Consider the Normal distribution \(N(\mu = 5, \sigma = 1.2)\). We will get random samples from this distribution and check out the histograms for each of these samples. We expect that as the sample size increases, the sample distribution will provide an increasingly improved approximation of the the true distribution.
Plot the density curve of \(N(\mu, \sigma)\),
mean = 5
sd = 1.5
x <- seq(-4, 4, length=100) *sd + mean
hx <- dnorm(x, mean, sd)
plot(x, hx, type= "n", xlab = "x", ylab= "",
main= "normal distribution", axes= TRUE)
x <- seq(-4, 4, length=100) *sd + mean
lines(x, hx)
For the sample sizes \(4, 7, 10, 15, 20, 30, 40, 80, 1000\) get random samples of respective size, and plot the histograms for each of these samples.
size <- c(4, 7, 10, 15, 20, 30, 40, 80, 1000)
sim_num = 1000
mean = 5
sd = 1.2
sampleM <- function(n, mean, sd){
sample <- rnorm(n, mean, sd)
meanS <- mean(sample)
return(meanS)
}
par(mfrow = c(3,3))
for(i in 1:length(size)){
data <- replicate(sim_num, sampleM(size[i], mean, sd), simplify = "array")
hist(data, xlab = "sample mean", main = paste0("Sample Size: ", size[i]))
}
What do you notice?
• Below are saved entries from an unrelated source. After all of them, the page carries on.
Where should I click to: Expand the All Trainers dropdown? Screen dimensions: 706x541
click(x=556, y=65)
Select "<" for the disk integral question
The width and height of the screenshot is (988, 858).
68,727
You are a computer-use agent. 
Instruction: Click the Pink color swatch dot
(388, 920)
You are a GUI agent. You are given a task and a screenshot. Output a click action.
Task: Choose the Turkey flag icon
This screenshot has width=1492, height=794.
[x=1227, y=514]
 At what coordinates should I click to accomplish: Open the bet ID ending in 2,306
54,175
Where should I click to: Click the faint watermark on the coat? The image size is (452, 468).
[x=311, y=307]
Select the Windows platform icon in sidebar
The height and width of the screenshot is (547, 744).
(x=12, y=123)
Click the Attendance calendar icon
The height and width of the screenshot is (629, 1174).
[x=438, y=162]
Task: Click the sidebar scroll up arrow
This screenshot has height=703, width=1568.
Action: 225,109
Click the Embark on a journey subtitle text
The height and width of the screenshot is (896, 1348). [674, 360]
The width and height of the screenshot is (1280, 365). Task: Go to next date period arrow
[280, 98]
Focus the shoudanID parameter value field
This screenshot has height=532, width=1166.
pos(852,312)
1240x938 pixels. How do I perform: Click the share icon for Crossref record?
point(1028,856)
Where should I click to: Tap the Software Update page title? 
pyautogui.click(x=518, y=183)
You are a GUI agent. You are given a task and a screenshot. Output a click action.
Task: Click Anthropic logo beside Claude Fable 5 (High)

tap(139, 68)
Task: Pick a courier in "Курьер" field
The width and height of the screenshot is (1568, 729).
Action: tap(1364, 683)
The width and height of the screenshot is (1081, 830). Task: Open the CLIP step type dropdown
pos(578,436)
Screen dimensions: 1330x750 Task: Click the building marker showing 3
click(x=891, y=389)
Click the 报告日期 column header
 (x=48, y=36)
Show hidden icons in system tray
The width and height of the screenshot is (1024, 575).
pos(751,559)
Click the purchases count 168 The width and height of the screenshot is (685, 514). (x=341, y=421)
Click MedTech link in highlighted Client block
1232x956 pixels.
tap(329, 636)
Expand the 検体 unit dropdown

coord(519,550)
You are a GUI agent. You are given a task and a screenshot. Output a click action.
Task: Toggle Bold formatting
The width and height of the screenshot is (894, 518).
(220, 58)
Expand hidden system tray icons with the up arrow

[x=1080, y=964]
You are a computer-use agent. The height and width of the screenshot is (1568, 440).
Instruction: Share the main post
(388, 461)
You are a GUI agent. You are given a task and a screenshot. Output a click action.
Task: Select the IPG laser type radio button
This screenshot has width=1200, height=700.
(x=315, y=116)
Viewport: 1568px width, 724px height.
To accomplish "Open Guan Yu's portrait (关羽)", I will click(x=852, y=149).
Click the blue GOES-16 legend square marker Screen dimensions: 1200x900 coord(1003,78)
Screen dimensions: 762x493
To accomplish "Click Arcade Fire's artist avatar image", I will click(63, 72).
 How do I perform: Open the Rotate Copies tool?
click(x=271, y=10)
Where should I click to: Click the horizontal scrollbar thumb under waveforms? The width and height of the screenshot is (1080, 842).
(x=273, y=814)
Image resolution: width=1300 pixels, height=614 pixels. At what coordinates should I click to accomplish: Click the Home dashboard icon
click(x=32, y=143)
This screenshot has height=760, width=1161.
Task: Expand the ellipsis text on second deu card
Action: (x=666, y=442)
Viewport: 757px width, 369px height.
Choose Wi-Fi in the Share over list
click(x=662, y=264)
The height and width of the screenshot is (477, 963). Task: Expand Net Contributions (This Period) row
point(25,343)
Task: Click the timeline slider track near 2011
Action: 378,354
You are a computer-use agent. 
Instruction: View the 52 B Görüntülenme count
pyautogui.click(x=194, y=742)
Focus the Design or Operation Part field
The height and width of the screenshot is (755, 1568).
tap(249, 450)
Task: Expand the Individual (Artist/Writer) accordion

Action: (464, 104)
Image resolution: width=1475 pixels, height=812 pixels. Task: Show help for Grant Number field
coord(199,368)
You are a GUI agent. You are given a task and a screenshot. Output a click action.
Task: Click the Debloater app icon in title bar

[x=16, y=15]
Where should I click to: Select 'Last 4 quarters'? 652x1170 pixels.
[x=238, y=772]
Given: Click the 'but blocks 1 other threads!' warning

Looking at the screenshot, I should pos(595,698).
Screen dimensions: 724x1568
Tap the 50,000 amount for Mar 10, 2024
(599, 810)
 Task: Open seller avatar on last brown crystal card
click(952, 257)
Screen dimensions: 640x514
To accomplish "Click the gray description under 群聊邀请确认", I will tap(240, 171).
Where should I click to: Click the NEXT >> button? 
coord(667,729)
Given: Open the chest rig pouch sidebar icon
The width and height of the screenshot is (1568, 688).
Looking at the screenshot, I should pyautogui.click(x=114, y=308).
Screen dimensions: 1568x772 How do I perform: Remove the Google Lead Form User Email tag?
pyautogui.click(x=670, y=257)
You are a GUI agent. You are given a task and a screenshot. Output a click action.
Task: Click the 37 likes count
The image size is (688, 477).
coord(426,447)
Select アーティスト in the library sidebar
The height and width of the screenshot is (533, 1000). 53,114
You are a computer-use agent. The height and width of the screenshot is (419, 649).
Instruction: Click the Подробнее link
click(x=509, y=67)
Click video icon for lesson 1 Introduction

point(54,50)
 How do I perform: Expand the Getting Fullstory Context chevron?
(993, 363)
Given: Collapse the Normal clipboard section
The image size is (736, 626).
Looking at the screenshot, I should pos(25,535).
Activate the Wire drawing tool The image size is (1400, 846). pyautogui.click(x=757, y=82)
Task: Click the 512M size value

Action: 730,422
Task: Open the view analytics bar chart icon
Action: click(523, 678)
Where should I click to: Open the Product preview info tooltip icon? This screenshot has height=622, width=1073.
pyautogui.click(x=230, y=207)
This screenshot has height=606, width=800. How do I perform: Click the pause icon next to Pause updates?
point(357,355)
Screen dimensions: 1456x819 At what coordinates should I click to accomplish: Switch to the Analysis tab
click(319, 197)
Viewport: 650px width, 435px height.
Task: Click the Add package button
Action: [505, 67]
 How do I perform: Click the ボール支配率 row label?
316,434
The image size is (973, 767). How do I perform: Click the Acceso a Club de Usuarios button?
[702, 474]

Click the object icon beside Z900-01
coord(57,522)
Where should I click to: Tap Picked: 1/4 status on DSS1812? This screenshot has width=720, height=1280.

I noticed that the sample size increase the shape of the histogram and that then becomes a normal distribution.
Consider the Gamma distribution \(\text{Gamma}(\alpha = 2, \beta = 1.5)\). We will get random samples from this distribution and check out the histograms for each of these samples. We expect that as the sample size increases, the sample distribution will provide an increasingly improved approximation of the the true distribution.
Plot the density curve of \(\text{Gamma}(\alpha = 2, \beta = 1.5)\),
alpha = 2
beta = 1.5
x <- seq(0,10,by=0.01)
hx <- dgamma(x, shape=alpha, scale = beta)
plot(x, hx, type="n", xlab="x", ylab="",
main = "gamma distribution", axes = TRUE)
lines(x, hx)
For the sample sizes \(4, 7, 10, 15, 20, 30, 40, 80, 1000\) get random samples of respective size, and plot the histograms for each of these samples.
size <- c(4, 7, 10, 15, 20, 30, 40, 80, 1000)
sim_num = 1000
mean = 5
sd = 1.2
sampleM <- function(n, alpha, beta){
sample <- rgamma(n, shape=alpha, scale=beta)
meanS <- mean(sample)
return(meanS)
}
par(mfrow = c(3, 3))
for(i in 1:length(size)){
data <- replicate(sim_num, sampleM(size[i], mean, sd), simplify = "array")
hist(data, xlab="sample mean", main = paste0("Sample Size: ", size[i]))
}
What do you notice?
I noticed that the sample size increase the shape of the histogram and that then becomes more of normal distribution.